BlitzMail inboxes have been flooded with petitions drafted by students both in favor and in opposition to the Association of Alumni's lawsuit against the College. Both camps are jockeying for the backing of the student masses, vying to represent the vox populi of the current undergraduates. The core idea of these canvassing efforts is that the clout of the student voice will sway the alumni electorate in the upcoming AoA elections. The outcome of these races will seal the fate of the controversial litigation.

Yet instead of bringing clarity and consensus to the festering alumni slugfest, soliciting student opinion has only muddled the issue even further. When it comes to the governance dispute, undergraduates are passionate and uninterested, knowledgeable and uninformed -- all at the same time. Simply put, intense student factions are warring for the hearts and minds of the apathetic middle majority.

Reading the rhetoric of the pro-lawsuit faction would not give this nuanced impression. The pro-lawsuit side more-or-less monopolizes the media that enables them to circulate misleading talking points. Through the opinionated pages of The Dartmouth Review, along with an array of blogs (Powerline Blog, The Volokh Conspiracy, DartBlog), the pro-lawsuit point of view has been broadcasted far and wide.
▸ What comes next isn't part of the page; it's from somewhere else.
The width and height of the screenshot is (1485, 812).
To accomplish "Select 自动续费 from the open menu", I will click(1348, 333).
Given this monopolization of media mouthpieces, fables emanating from the pro-lawsuit camp go unchallenged and are passed as truth. In many ways, the medium is more important than the message. Do not be hoodwinked.

On April 24, "Dartmouth for Democracy" e-mailed out to the entire campus in a plea for student signatures for its pro-lawsuit petition. The appeal stressed that the "undergraduate community [has] clearly and passionately spoken out" in favor of the lawsuit and parity on the Board of Trustees.
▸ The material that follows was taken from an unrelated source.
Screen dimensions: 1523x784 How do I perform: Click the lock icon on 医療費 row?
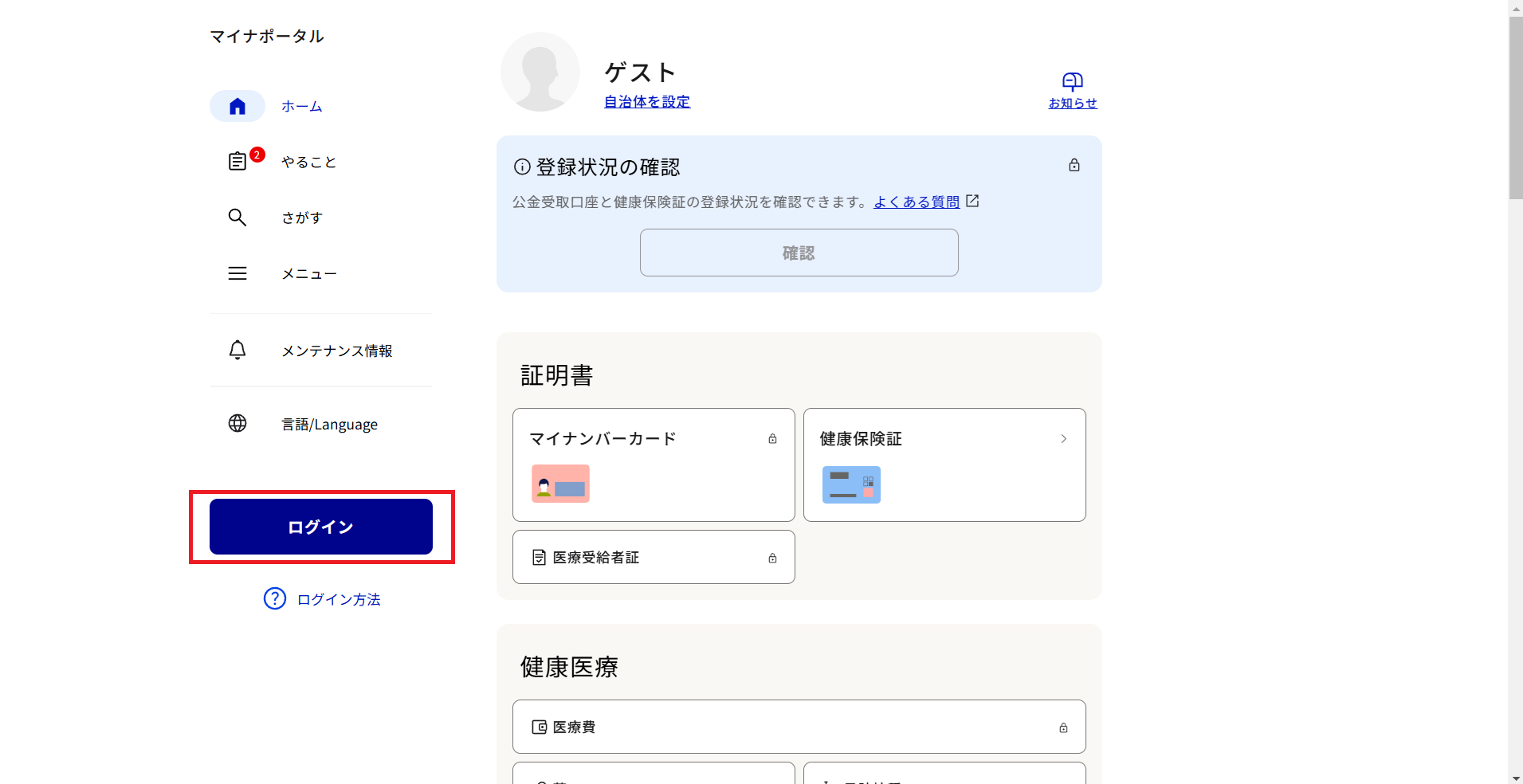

And just two days earlier, on April 22, one pro-lawsuit and pro-parity student blogger at DartBlog concurred with this politically expedient assessment: "Just being on campus and talking with students gives the clear impression that campus is overwhelmingly in support of parity at Dartmouth." Yet on April 5, before this hullabaloo over petitions and alumni politics, another pro-lawsuit student scribe at DartBlog blogged: "There is no 'current undergraduate perspective' on the Association of Alumni election -- at least, no informed one. There is a grand total of four current undergraduates who have closely followed the whole governance story -- and two of them write for this blog."
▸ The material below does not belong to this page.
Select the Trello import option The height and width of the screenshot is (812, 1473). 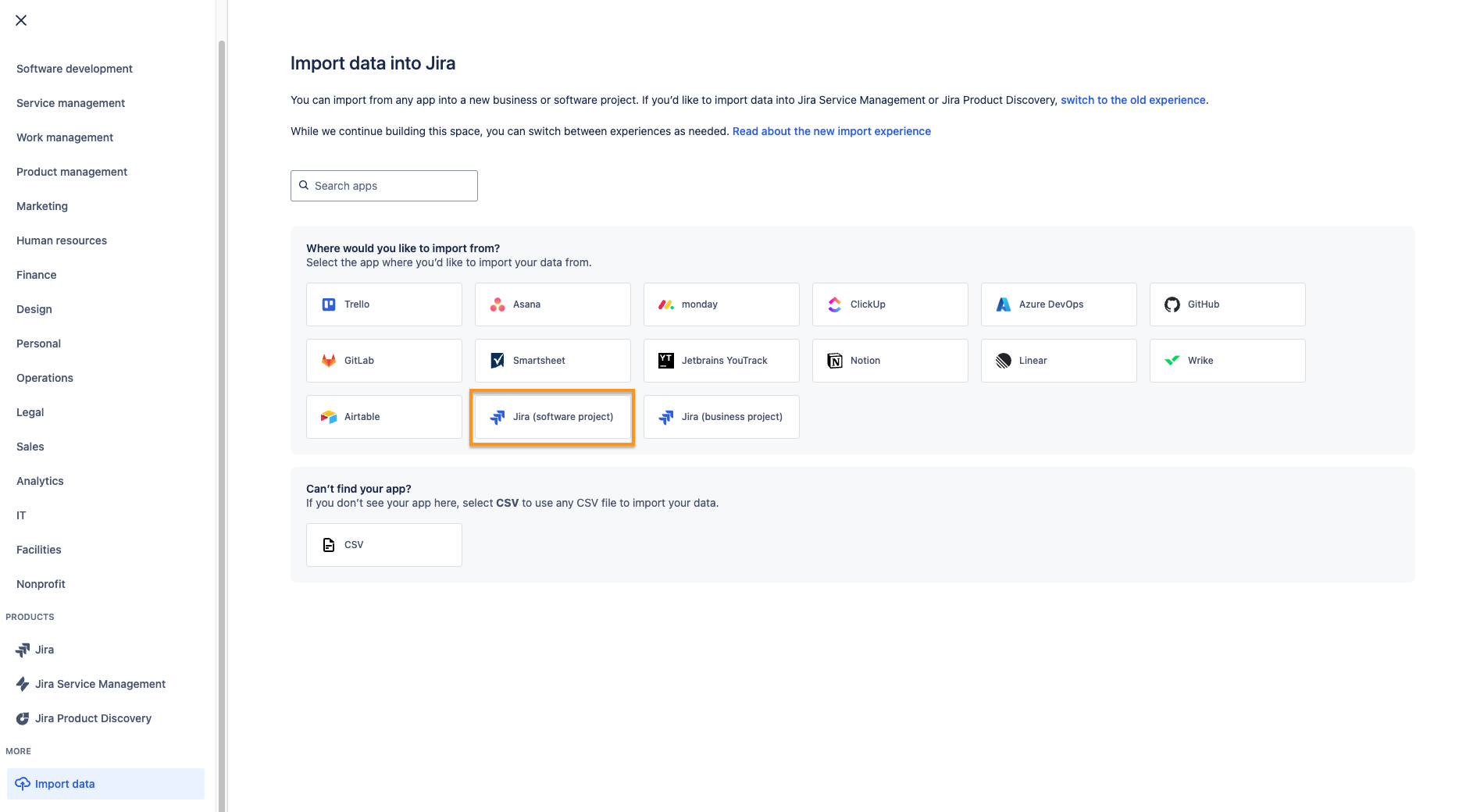pos(383,304)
Unless an epiphany dawned upon the whole student body in the two weeks between April 5 and April 22, the mostly uninformed undergraduates did not become wonks on the "whole governance story." These contradictory statements from the pro-lawsuit wing stand as just one anecdote of the duplicitous fabrications that have been spewed to the alumni electorate. The first thumb rule of mythmaking: be consistent.

And beyond its blatantly racist overtones, the "BlarFlex" cartoon printed in The Dartmouth last Thursday was chockfull of similar misrepresentations regarding the anti-lawsuit students. It posited that Parkhurst was "outsourcing propaganda" to students and that Dartmouth Undying (the alumni bloc opposed to the lawsuit) has undergrad henchmen towing their line.

In reality, the anti-lawsuit movement on campus was organic and "bottom-up" -- devoid of the hand of Parkhurst or alumni. Its petition explicitly noted that it "was created, prepared and signed solely by students. Dartmouth Undying did not solicit this message."

From the eyes of The Dartmouth Review, Phrygians and the broader pro-lawsuit coalition, it is unfathomable that undergraduates -- on their own volition -- have been working under the anti-lawsuit banner. Why is it that anti-lawsuit students are blasted as lackeys of the administration, blinded by their own "false consciousnesses?" And yet at the same time, the pro-lawsuit faction, instead of being billed as submissive minions of the anti-administration ideologues, hail themselves as independent thinkers who have achieved Zen. This double standard reeks of condescension.

In the weeks ahead, look beyond these sweeping generalizations that distort the actual undergraduate stance (or lack thereof) on the lawsuit. The message should matter more than the medium.